> Data in this exercise:

☆ ☆ ☆ ☆ ☆ ☆ ☆

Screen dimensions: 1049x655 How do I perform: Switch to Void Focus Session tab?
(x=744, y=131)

☆ ☆ ☆ ☆ ☆ ☆ ☆

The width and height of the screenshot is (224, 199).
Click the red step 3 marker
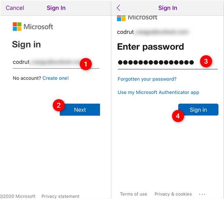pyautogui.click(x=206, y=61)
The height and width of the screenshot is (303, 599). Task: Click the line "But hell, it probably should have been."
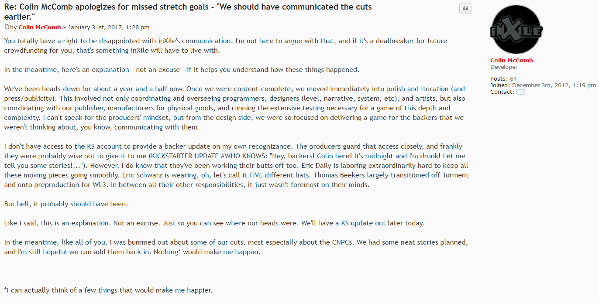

☆ ☆ ☆ ☆ ☆ ☆ ☆

> Action item: In the entries above, find the line with "Click the red step 3 marker" and the line with "The height and". Return exactly those lines and all the ones between them, pictures excluded.

> Exercise solution:
Click the red step 3 marker
pyautogui.click(x=206, y=61)
The height and width of the screenshot is (303, 599). Task: Click the line "But hell, it probably should have been."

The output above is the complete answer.